[[ SOURCE TEXT open ]]

The Walter N. Ridley Scholarship Program, committed to strengthening the University of Virginia by attracting and supporting the nation’s most meritorious Black students, has awarded full scholarships to six UVA-bound high school graduates.
Five of the new Ridley Scholars come from Virginia. Each went through a competitive, multi-step process. In addition to receiving full tuition and fees, each will have an opportunity to take part in the Ridley Scholar Experience, an array of enrichment programs that includes foreign travel and career networking.
Tanise Cole of Norfolk, recipient of the Ridley Reid Scholarship, captained the varsity soccer team at Matthew F. Maury High School, where she graduated from the Maury Medical and Health Specialties Program, was a member of the National Honor Society, participated in the Model United Nations club and was elected vice president of the sophomore class. Focused on helping those who are underserved in her community, she plans to major in nursing, with the goal of obtaining a master’s degree and becoming an obstetrical/gynecological nurse practitioner.
Madison DeLoach of Richmond is a National Honor Society graduate of Hermitage High School, where she was a varsity cheerleader and completed Virginia Commonwealth University’s Dental Scholars program. She is also a member of the Henrico chapter of Diversify Our Narrative, which focuses on providing diverse authors and topics in the English curriculum. The recipient of the Richmond Ridley Clarence Cain Scholarship, she plans to major in biology on a pre-dental track with hopes of becoming a prosthodontist, pediatric dentist or oral surgeon focused on ethical, moral and social issues in the health care system.

[[ SOURCE TEXT closed ]]

REQUIRED WORK:
1. From the Ridley Scholars article, list every career Madison DeLoach hopes to pursue.
2. Go on with the Ridley Scholars article from its last sentence.
The items that follow are not needed for either task.

[[ DATASET CONTENT open ]]

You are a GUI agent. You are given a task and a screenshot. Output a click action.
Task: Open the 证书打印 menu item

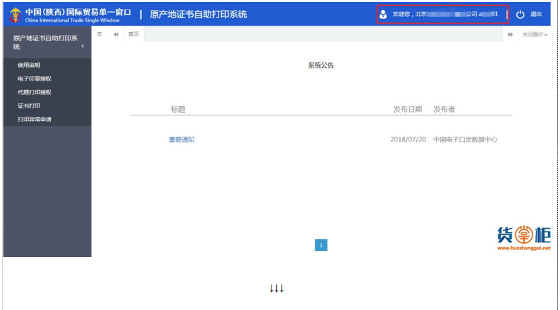coord(29,106)
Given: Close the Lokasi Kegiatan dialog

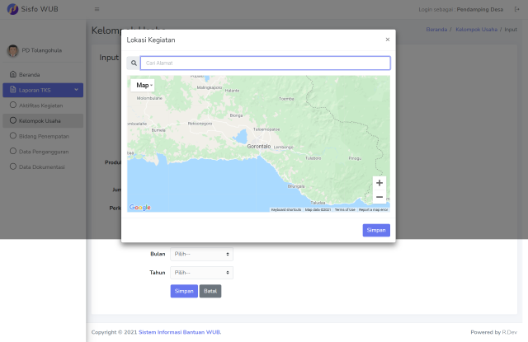Looking at the screenshot, I should click(x=388, y=40).
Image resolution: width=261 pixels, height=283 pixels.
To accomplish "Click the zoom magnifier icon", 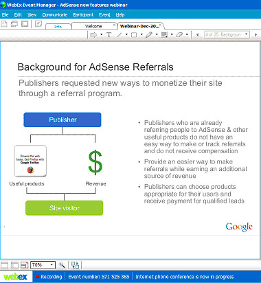I will click(62, 265).
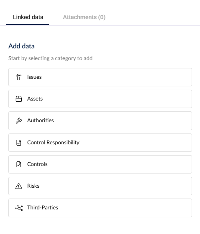
Task: Click the document-check icon beside Control Responsibility
Action: click(19, 143)
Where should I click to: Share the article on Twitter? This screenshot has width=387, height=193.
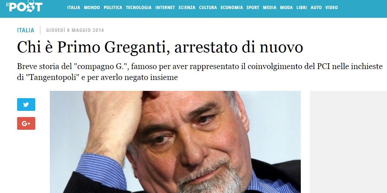(x=26, y=105)
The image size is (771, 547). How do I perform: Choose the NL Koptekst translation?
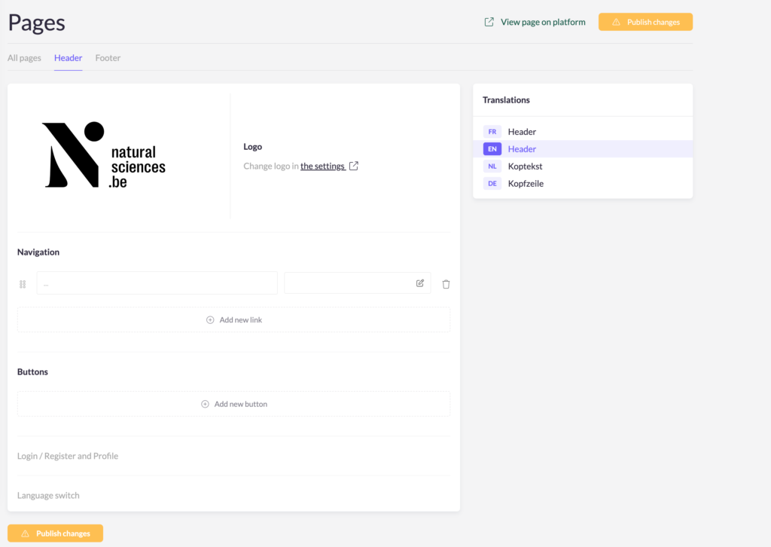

[[ DATASET CONTENT closed ]]

ANSWERS TO THE EXERCISE:
1. Prosthodontist, pediatric dentist, oral surgeon

2.
V Godfrey of Reston, recipient of the Flagship-Graves Scholarship, graduated from Bishop O’Connell High School as an AP Scholar with Honor, was a varsity cheerleader and competed on the track and field team. They served as vice president of the Diversity, Equity and Unity council, in the Black Student Union and the Keyette service organization. Godfrey plans to pursue undergraduate research in the cognitive science program, as well as participate in the Active Minds club and the International Relations Organization, with a goal of becoming a cognitive therapist, assisting those who have experienced large-scale trauma.
Simone Minor of Dover, Delaware, recipient of the Holland Blackburn Scholarship, led the Black Student Union, Gender X, Jefferson Awards, BioMedical Club and yearbook extracurriculars at The Tatnall School. She served in student government for four years and co-founded a service project focused on helping area women and children through financial donations and volunteer work. An incoming Echols Scholar, she plans to major in public health or sociology with the goal of serving the community as a medical professional.
Jordan Mondrey of Chesterfield played varsity volleyball, served as senior class historian and was a member of the National Honor Society at Monacan High School. The recipient of the Meikel Andrade Scholarship, she plans to major in biology with a minor in psychology with a goal of attending medical school and becoming an emergency room physician.
Taliya Moss-Melendez of Richmond is the recipient of the first S. Buford Scott Scholarship, established in 2021 with a $1 million gift from Truist Wealth in honor of business and philanthropic leader S. Buford Scott and Scott & Stringfellow. Moss-Melendez is a graduate of Richmond Community High School, where she was a member of the National Honor Society, served as a student ambassador and also obtained an associate’s degree in social sciences, graduating Phi Theta Kappa, from Reynolds Community College. She plans to major in chemistry and pursue a career as a pharmacist.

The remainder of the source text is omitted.